» **Goal of the exercise**
Starting at the first line of the data, please print exactly those lines through the one that holds "Screen dimensions: 1275x952", omitting every picture.

» **Exercise materials**
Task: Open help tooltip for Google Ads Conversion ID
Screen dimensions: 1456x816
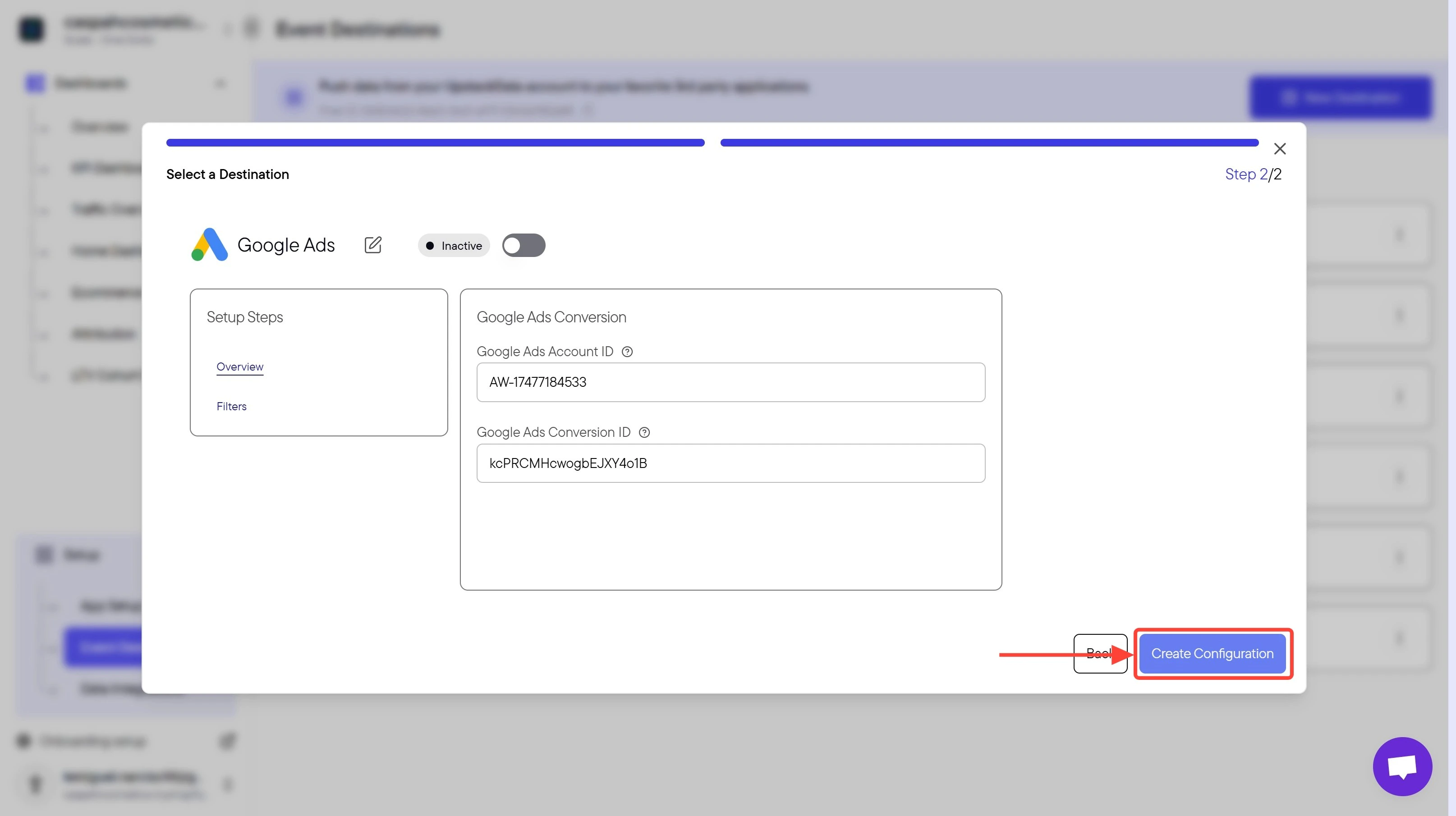Action: (x=644, y=432)
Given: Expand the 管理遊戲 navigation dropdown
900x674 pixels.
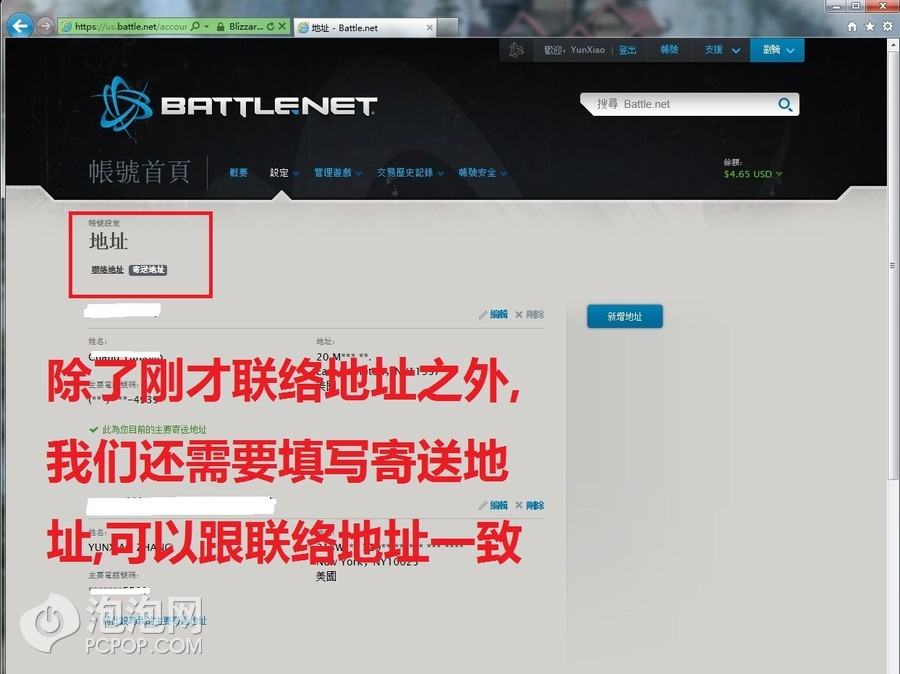Looking at the screenshot, I should (x=337, y=173).
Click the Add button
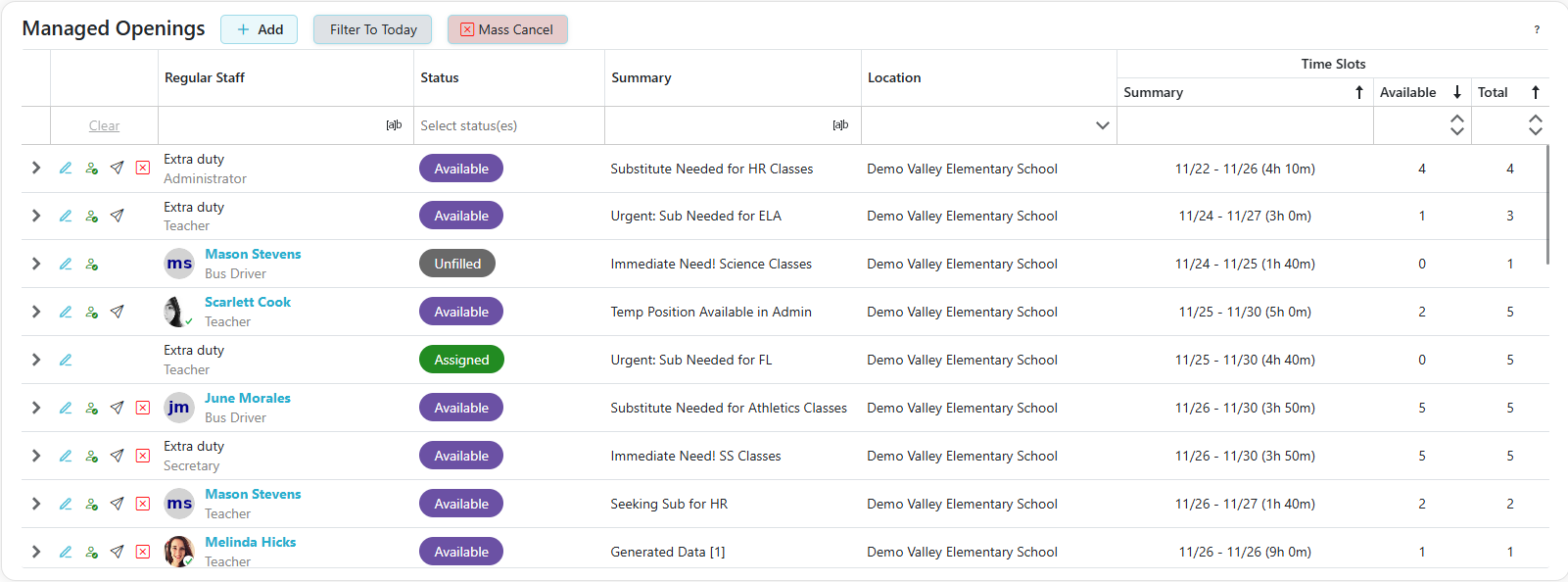1568x582 pixels. 260,29
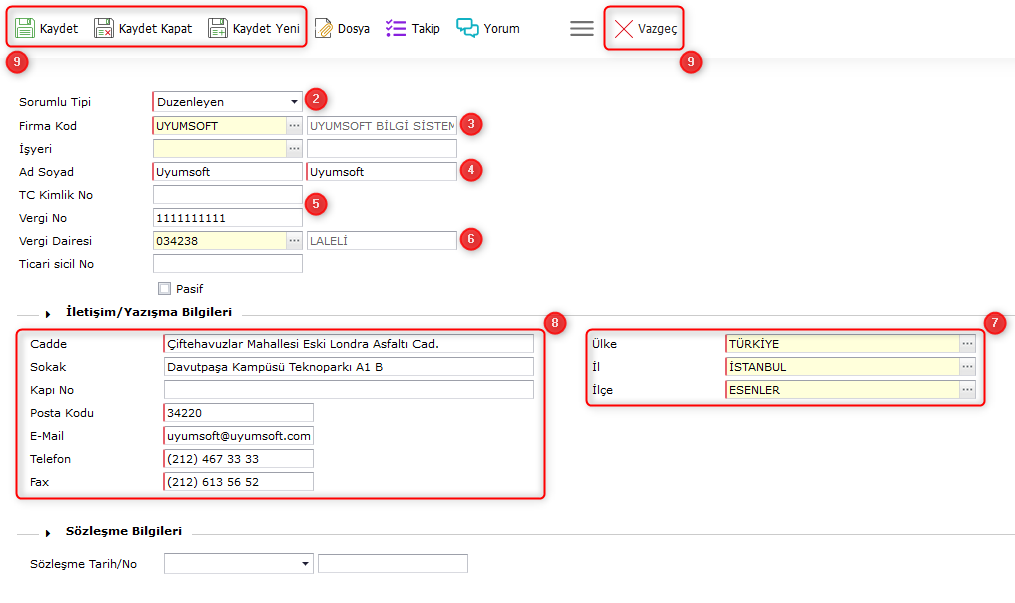1015x603 pixels.
Task: Open the Dosya attachment icon
Action: tap(323, 28)
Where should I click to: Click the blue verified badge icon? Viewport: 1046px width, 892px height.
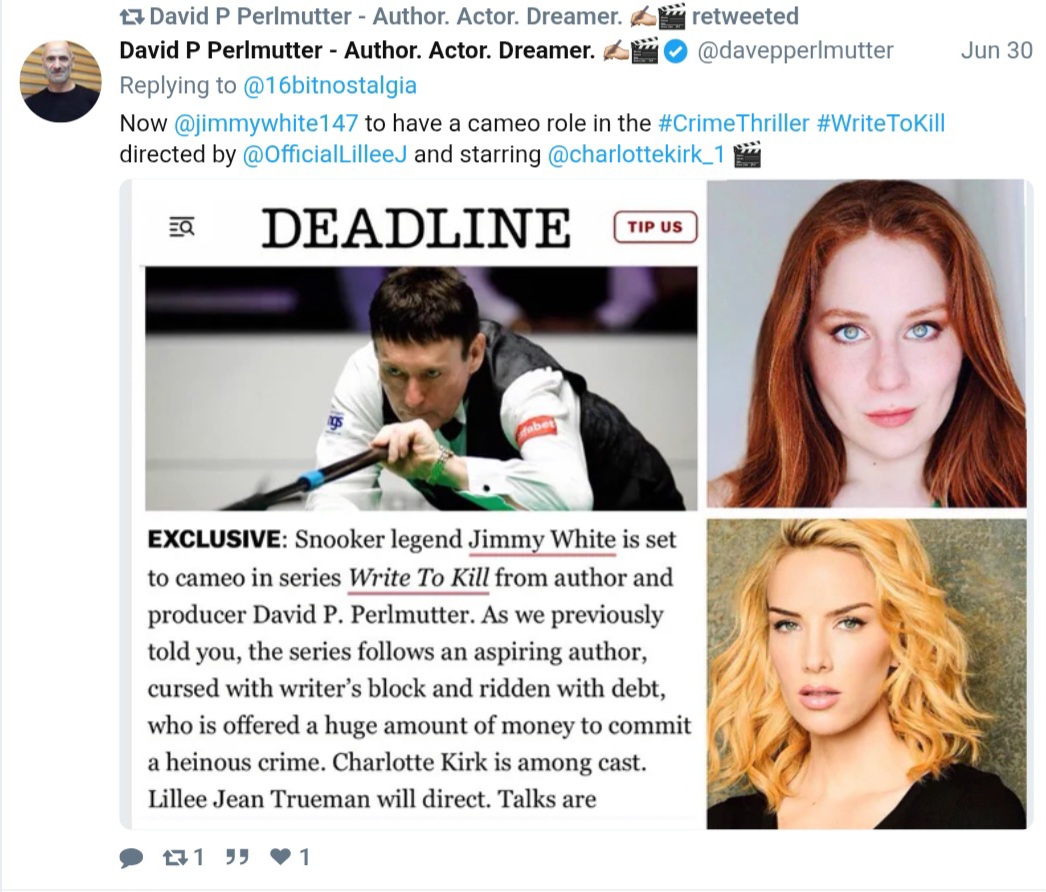[x=676, y=51]
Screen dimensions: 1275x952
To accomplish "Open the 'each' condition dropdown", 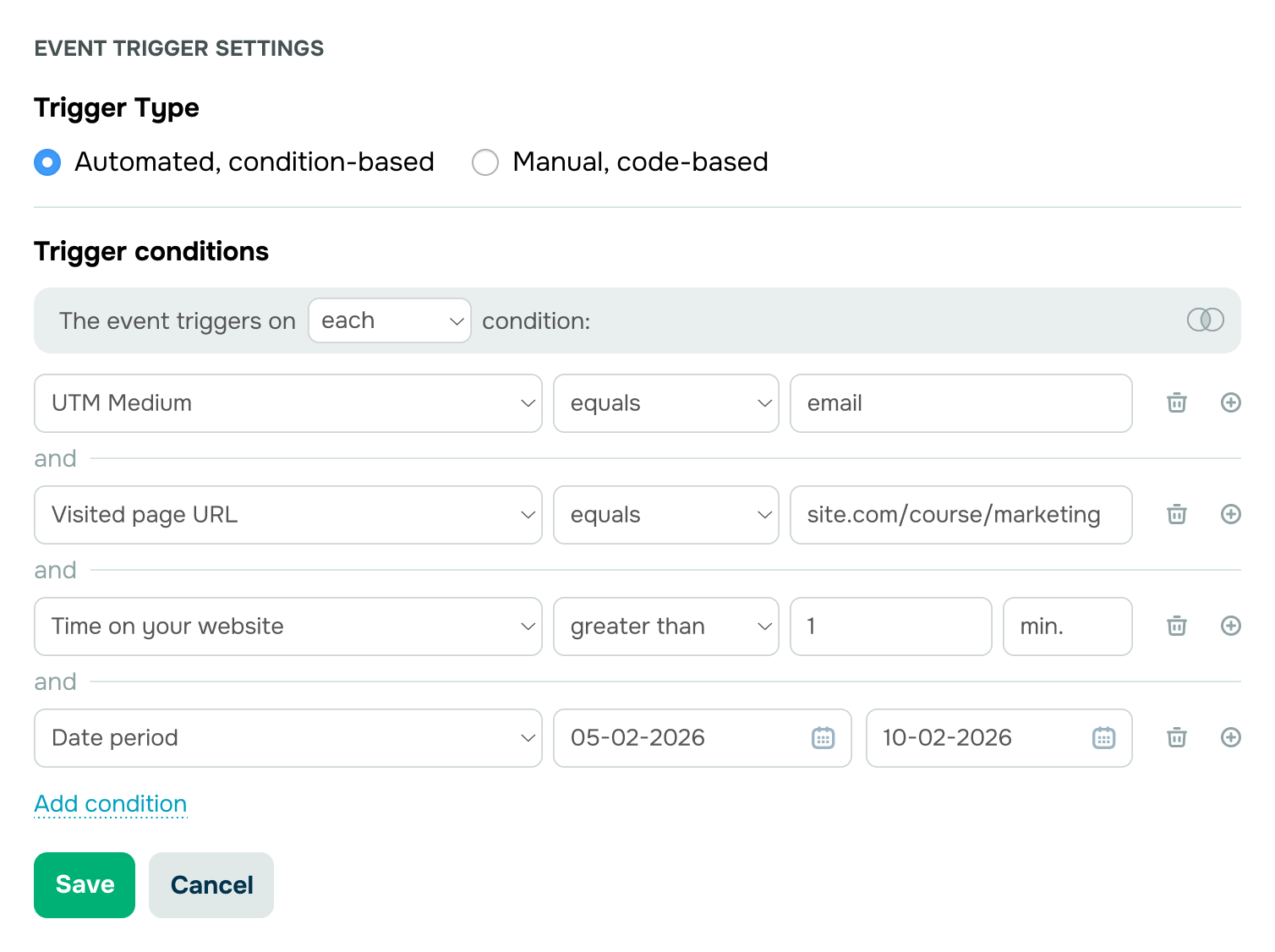I will tap(389, 320).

» **Finished task**
Task: Open help tooltip for Google Ads Conversion ID
Screen dimensions: 1456x816
Action: (x=644, y=432)
Given: Expand the 管理遊戲 navigation dropdown
900x674 pixels.
Looking at the screenshot, I should (x=337, y=173).
Click the Add button
1568x582 pixels. 260,29
1015x603 pixels.
Task: Open the Dosya attachment icon
Action: tap(323, 28)
Where should I click to: Click the blue verified badge icon? Viewport: 1046px width, 892px height.
[x=676, y=51]
Screen dimensions: 1275x952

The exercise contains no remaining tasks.